Bypassing TLS fingerpint protection. Rapidly.

Using Puppeteer.js is a perfectly viable way to bypass the protection, but here is a joke for you - if you have a problem, and you try to solve it with Puppeteer, you are now having two problems. (Okay, originally this joke was about regular expressions, but I think Puppeteer fits here even better). Puppeteer, while being an incredible piece of software, is a huge mammoth - it is insanely resource hungry, slow, and error prone. For my use-case, Puppeteer was a big overkill, and I didn't want to have RAM management issues when doing scraping. So, I needed to find an alternative. An alternative was found - I had to use BoringSSL ( https://boringssl.googlesource.com/boringssl/ ) which is used by Chrome and Chromium projects, to build a curl-like utility. If we use the same library as Chrome uses, under the hood, it's highly likely our TLS fingerpring will be the same, right?

It was not an easy task, since I have zero knowledge of C/C++, and BoringSSL and Chromium codebases are massive. But, this also was the reason why it was super exciting to finally get a compiled utility which can be run pretty much like curl:

curlninja https://example.com  -H "X-Random-Header: header" -o output.html

And when it turned out to work, and didn't trigger CloudFlare protection, while being 3x-5x faster than Puppeteer (while requiring, probably, an order of magnitude less RAM and CPU) - I was ecstatic. Digging deep, exploring new areas, and getting the result is what makes me happy as a developer.

Sharing the solution with the world: ScrapeNinja

Compiling this again is a no-go for most of web devs, so the obvious way to allow others to try this utility was to wrap it into a Node.js API server, which is now available via RapidAPI as a Cloud SaaS solution:

https://rapidapi.com/restyler/api/scrapeninja

ScrapeNinja was just released and it will probably evolve a lot during upcoming months, but it is already a finished MVP (Minimum Viable Product) and something I am pretty proud of:

  1. It has proxy management under the hood, and uses non-datacenter US-based IP address ranges ( I will probably extend the pool with dynamic residential proxies, and add more countries soon ).
  2. It is pretty fast - around 0.8-2 sec for an average html page.
  3. It allows to pass custom headers (and cookies) to the target website.
  4. It has a simple, yet nice, logo (which I created in Figma):

For now, only GET HTTP method is supported by ScrapeNinja, but I will probably add POST soon. Try it - I will appreciate your feedback!

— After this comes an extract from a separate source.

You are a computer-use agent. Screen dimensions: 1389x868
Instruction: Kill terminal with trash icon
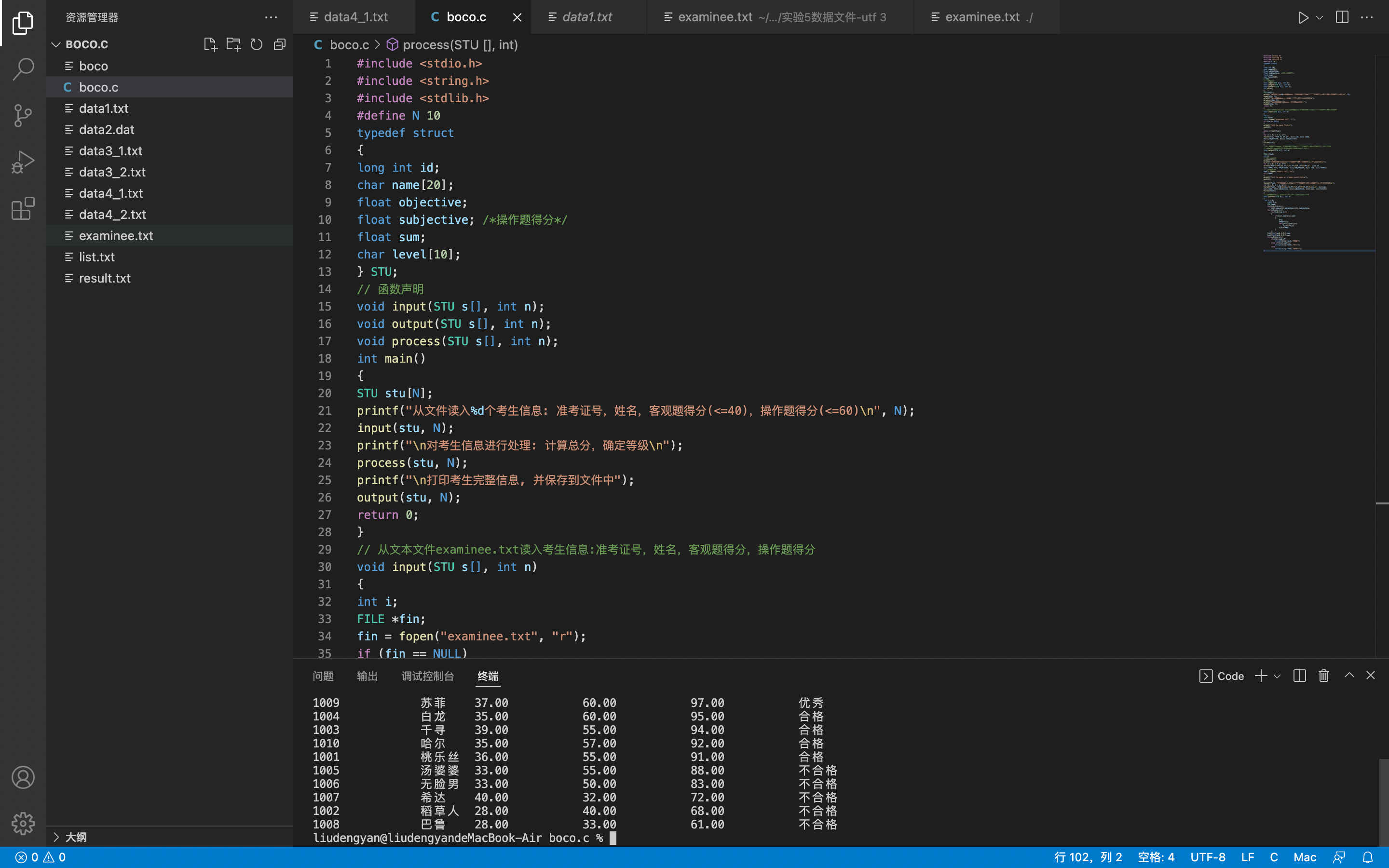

Cloudflare has more than just one technique to fight scrapers and bots

It is important to understand that ScrapeNinja tries to bypass only one Cloudflare protection layer now (well, two, if we consider that it uses clean residential proxies). Cloudflare also has JS challenge screens under its belt - this type of protection may show hcaptcha, or it may just require some JS computations before you can access the target website. This kind of protection is much slower and annoying for end users so usually only heavily DDoSed websites activate it. This kind of protection shows text similar to this:

Checking your browser before accessing example.com.

This process is automatic. Your browser will redirect to your requested content shortly.

Please allow up to 5 seconds...

The subsequent requests to the same website already have special cookie attached by JS code executed on end user browser side, so they are pretty fast.

For this type of protection, various Github solutions may be used, for example

https://github.com/VeNoMouS/cloudscraper and  https://github.com/RyuzakiH/CloudflareSolverRe

Scraping is indeed a cat&mouse game, and website protections evolve all the time. It's a pretty exciting game to be in, as well!

Don't forget to be ethical while scraping and never overload the target website with big amount of requests.